NewsWire: Lord of the Rings will meet filming deadline - The Evening Post
Peter Jackson has made his verdict... You can make yours in December 2001.
Lord of the Rings will meet filming deadline
By Mike Houlahan of NZPA
The Evening Post - November 12, 2000
The three-film trilogy Lord Of The Rings will finish shooting on schedule on December 22, the movie's New Zealand director Peter Jackson said yesterday.
The movie-adaptation of J R R Tolkien's fantasy classic has been filming in New Zealand for 14 months. It has brought stars such as Elijah Woods, Sir Ian McKellen, Sir Ian Holm and Liv Tyler to the country.
"One of the unique privileges of doing this film is it's a book you grow up with," Jackson told a rare press conference held on set in Wellington.
"They're characters you imagine in your mind, and the book creates an incredibly vivid picture of what their faces look like.
"For the last year, the best moments for me have been when I've had a quite moment in a corner waiting for a camera to be set up or something, I'm sitting there and it dawns on me from time to time that here I am at Bag End or here I am at Helm's Deep, and there's Aragorn there, or Gandalf or Frodo.
"There's moments when, even if you put the technology to one side, that you feel you have been physically transported into the books.
FILMING HAS BEEN A 'PRIVILEGE'
"Everybody will share the movie when it comes out but it's been a real privilege for those of us in the same room as these characters."
Wood – who stars as Frodo Baggins – said: "The great thing about taking so long to make a film like this is we've all been able to live with our characters for such a long period of time."
"I've been able to see my character through all its changes and all the growth."
Lord Of The Rings producer Barrie Osborne would not be drawn on amounts in relation to a reported blowout in the budget of what was intended to be a $US260 million ($NZ659.89 million) movie, but confirmed the film's budget had been "enhanced".
"This film was originally contemplated by Miramax as a two picture film. Peter felt very strongly it should be three, and when it changed hands to New Line they worked with us to get to the current situation we are in," Osborne said.
"Normally if a picture is blowing out or having difficulties it reflects on the shooting days but we're finishing on our shooting day, as scheduled.
"Any enhancements we've done to the film have been strictly done in co-ordination with New Line Cinema, who have been very generous in helping us out."
Lord Of The Rings was a "healthy three budget film," funded at an appropriate level for three epic films and appropriate to bring Tolkien's work to the screen, Osborne said.

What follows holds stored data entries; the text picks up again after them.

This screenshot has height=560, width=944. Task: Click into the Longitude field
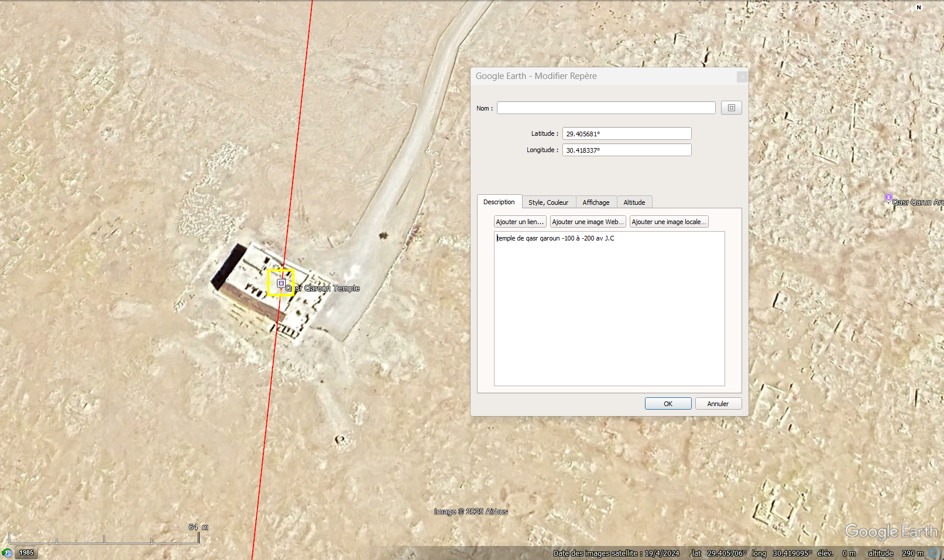point(626,150)
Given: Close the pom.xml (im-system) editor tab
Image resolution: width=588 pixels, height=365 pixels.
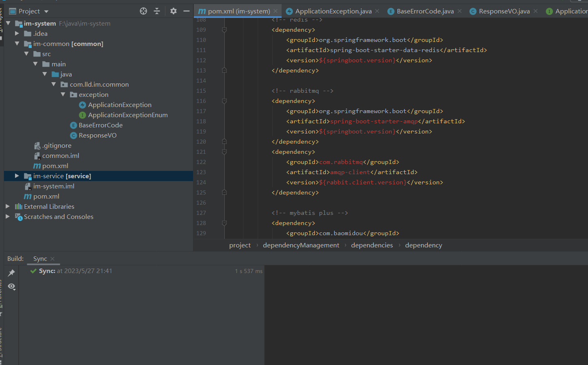Looking at the screenshot, I should [x=276, y=11].
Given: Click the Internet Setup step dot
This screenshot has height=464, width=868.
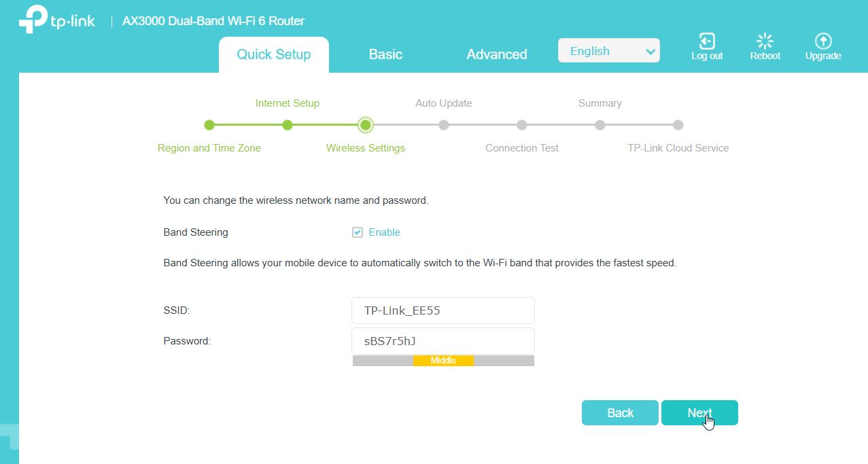Looking at the screenshot, I should tap(288, 125).
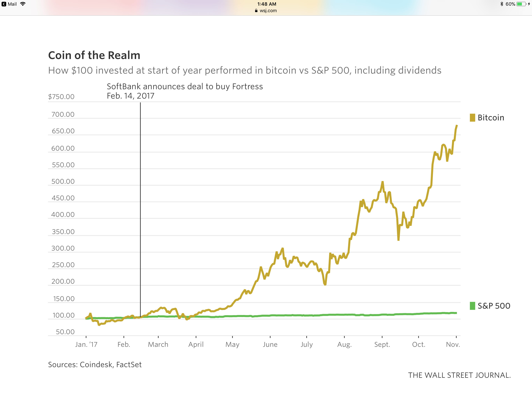This screenshot has height=399, width=532.
Task: Expand the Sources: Coindesk, FactSet footnote
Action: 95,365
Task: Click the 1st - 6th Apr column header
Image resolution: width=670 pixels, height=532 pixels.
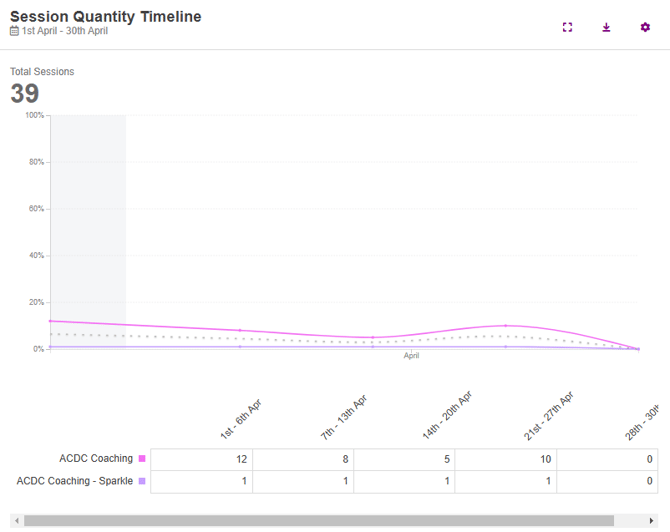Action: pos(241,419)
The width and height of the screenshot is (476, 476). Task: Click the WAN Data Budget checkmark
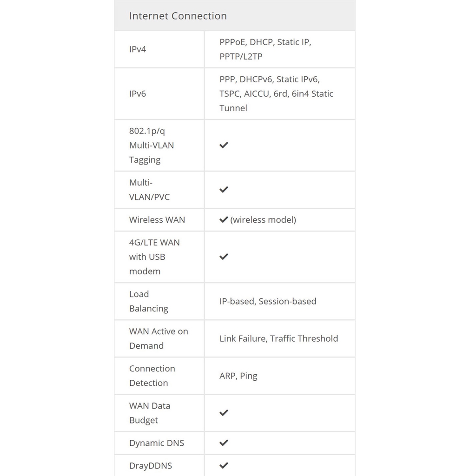[224, 413]
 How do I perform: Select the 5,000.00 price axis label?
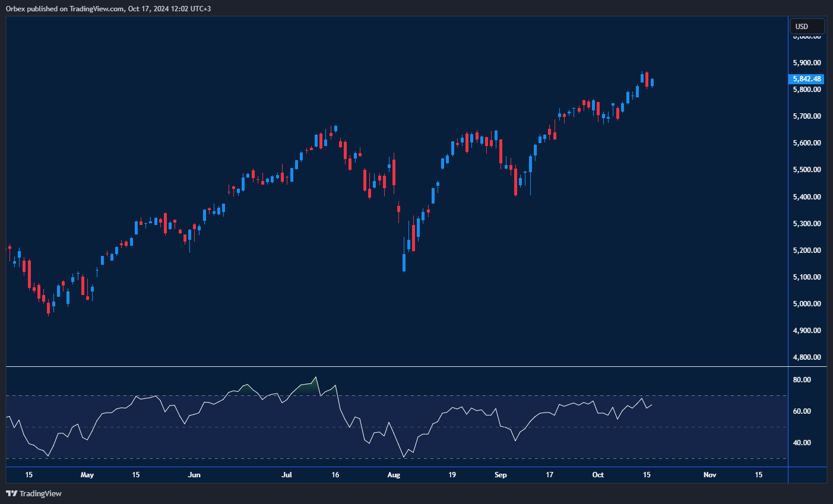pos(806,304)
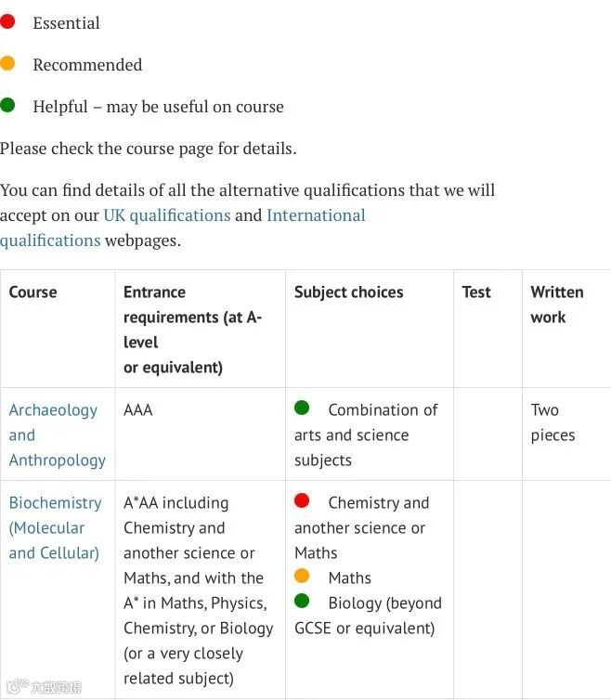Click the orange Recommended legend dot
The width and height of the screenshot is (611, 700).
click(x=7, y=63)
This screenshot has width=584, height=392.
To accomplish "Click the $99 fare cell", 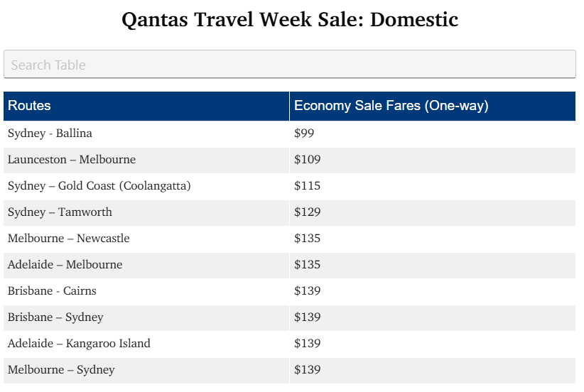I will (x=304, y=134).
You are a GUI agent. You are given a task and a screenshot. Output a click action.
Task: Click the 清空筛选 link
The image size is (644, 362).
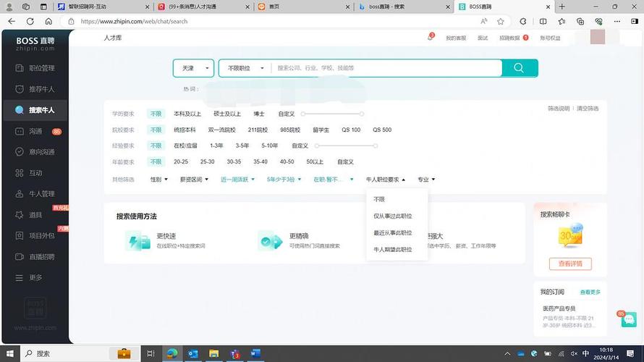tap(587, 109)
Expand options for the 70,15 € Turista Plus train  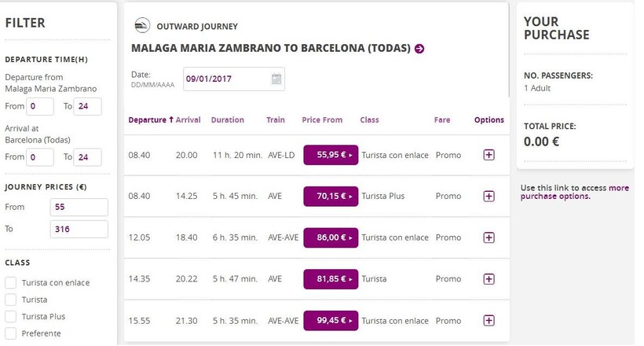488,196
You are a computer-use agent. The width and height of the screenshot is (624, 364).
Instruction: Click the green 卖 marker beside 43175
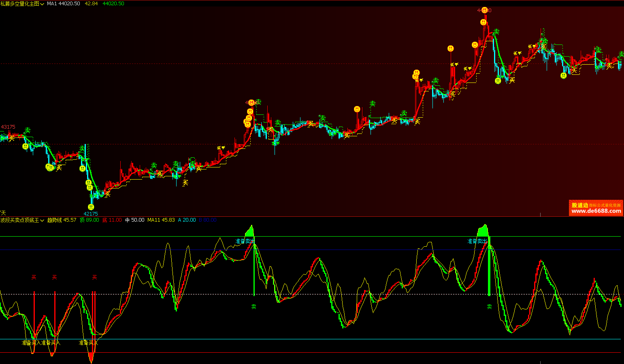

Jackson said storylines of the three movies would coincide closely to that of Tolkien's books.
He had anticipated problems with having to alter or change things from the much-loved books but said these had failed to materialise.
"We've found ourselves going back closer and closer to the books... the more we started to know the books and tell their tale, we've found we keep going back to them again and again.
"Tolkien's voice, hopefully, comes through strongly."
McKELLEN SEEKS 'REALITY'
McKellen, who plays Gandalf the Wizard, said Jackson had stressed he wanted what appeared on the screen to be real.
"That's been a huge attraction for me and for everyone else I think, that it is a fairy story of sorts but we are making believe that it actually happened."
The first film, The Fellowship Of The Ring, is scheduled for release Christmas next year. It should have an 8000-10,000 screen release, Jackson said. The subsequent films would be released a year apart.
Jackson said he had another movie planned after Lord Of The Rings was completed.
While he would give no details, he did say it would also be filmed in New Zealand.